Risks of not implementing AT.L2-3.2.1
Failing to implement role-based training and retain evidence risks failed audits, loss of contract eligibility, and increased likelihood of human-caused incidents such as CUI exposure or misconfigured privileged accounts. From a practical standpoint, an organization without training records cannot prove that users understood incident reporting, which can exacerbate breaches and lead to regulatory fines, remediation costs, and reputational damage—risks small businesses can ill afford.

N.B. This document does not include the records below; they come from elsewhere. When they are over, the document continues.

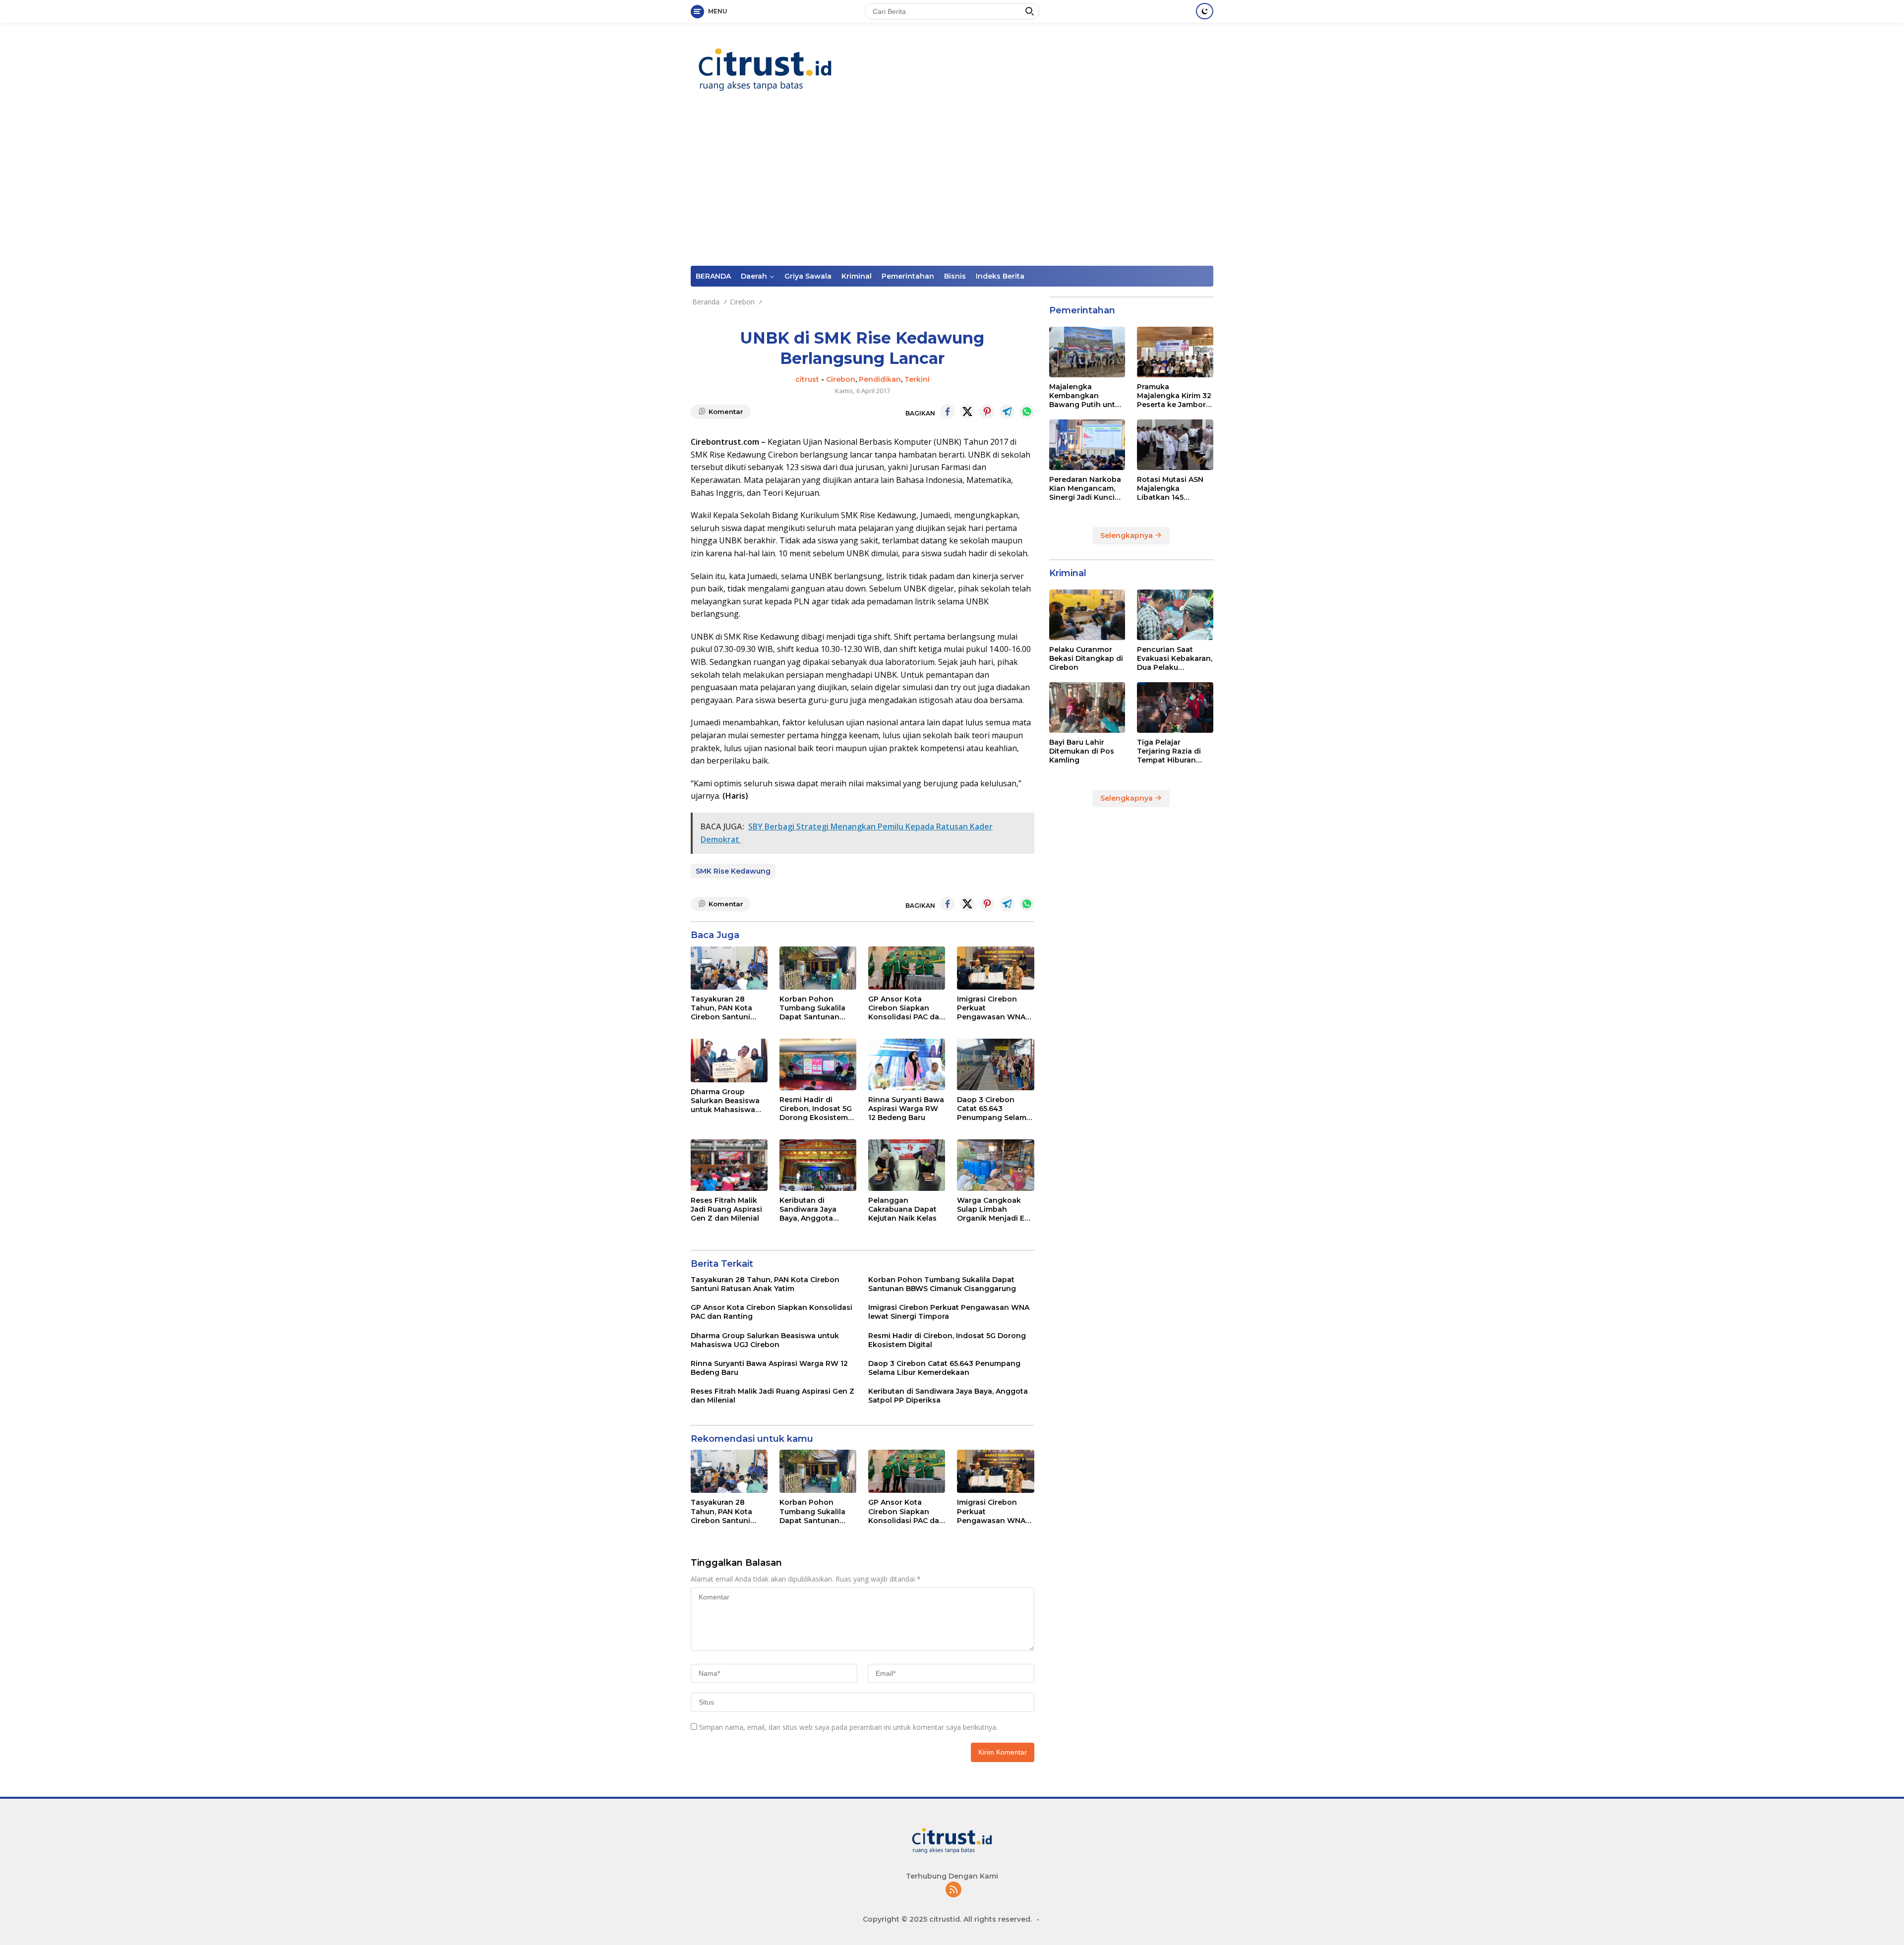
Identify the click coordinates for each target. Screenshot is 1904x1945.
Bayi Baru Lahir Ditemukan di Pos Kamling (1081, 751)
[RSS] (953, 1890)
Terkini (917, 379)
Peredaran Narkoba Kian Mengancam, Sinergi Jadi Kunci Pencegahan (1085, 488)
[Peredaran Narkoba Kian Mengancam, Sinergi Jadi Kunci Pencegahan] (1087, 444)
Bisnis (955, 276)
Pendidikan (880, 379)
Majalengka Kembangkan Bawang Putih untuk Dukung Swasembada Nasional (1086, 396)
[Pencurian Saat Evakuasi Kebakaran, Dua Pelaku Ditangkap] (1175, 614)
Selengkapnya (1127, 535)
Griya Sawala (808, 276)
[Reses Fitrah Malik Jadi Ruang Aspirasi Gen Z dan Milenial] (729, 1164)
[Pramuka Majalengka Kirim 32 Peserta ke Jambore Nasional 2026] (1175, 352)
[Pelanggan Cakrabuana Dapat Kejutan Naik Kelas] (906, 1164)
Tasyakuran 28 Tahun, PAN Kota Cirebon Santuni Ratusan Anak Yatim (727, 1008)
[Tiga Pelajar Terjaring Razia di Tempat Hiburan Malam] (1175, 707)
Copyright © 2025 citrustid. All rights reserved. (947, 1919)
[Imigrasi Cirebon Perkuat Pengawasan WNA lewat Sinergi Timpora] (995, 968)
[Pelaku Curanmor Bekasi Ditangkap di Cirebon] (1087, 614)
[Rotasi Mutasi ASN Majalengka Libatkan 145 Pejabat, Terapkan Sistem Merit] (1175, 444)
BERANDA (713, 276)
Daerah (754, 276)
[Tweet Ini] (967, 411)
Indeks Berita (1000, 276)
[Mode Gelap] (1204, 11)
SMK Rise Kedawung (733, 871)
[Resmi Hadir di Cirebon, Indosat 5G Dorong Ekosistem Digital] (817, 1064)
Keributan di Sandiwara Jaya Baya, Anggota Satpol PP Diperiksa (815, 1209)
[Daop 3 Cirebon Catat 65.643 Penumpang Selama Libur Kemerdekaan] (995, 1064)
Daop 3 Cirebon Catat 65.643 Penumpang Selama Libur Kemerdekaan (994, 1108)
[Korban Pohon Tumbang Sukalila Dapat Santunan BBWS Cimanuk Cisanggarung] (817, 968)
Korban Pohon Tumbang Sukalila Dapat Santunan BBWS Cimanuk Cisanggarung (812, 1008)
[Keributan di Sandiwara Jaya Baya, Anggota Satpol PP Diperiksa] (817, 1164)
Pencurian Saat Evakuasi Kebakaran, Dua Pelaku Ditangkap (1174, 658)
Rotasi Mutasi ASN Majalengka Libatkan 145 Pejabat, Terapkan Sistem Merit (1170, 488)
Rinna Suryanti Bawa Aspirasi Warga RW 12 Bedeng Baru (906, 1108)
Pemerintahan (908, 276)
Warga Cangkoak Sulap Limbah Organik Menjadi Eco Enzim (995, 1209)
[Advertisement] (952, 191)
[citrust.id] (765, 69)
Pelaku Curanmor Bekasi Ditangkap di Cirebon (1086, 658)
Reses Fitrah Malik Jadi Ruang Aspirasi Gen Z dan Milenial (726, 1209)
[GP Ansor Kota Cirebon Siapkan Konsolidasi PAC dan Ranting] (906, 968)
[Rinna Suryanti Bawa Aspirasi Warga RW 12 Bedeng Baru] (906, 1064)
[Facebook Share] (947, 411)
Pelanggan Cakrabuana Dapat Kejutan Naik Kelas (902, 1209)
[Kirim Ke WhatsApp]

In summary, meeting AT.L2-3.2.1 is as much about process and evidence as it is about content: draft a concise policy, build a role-based training matrix, choose tooling that can produce verifiable exports, protect and index artifacts, and tie training into HR/IAM workflows. For small businesses, low-cost LMS options, manager attestations, and disciplined naming/retention practices will create a defensible audit posture while keeping overhead manageable.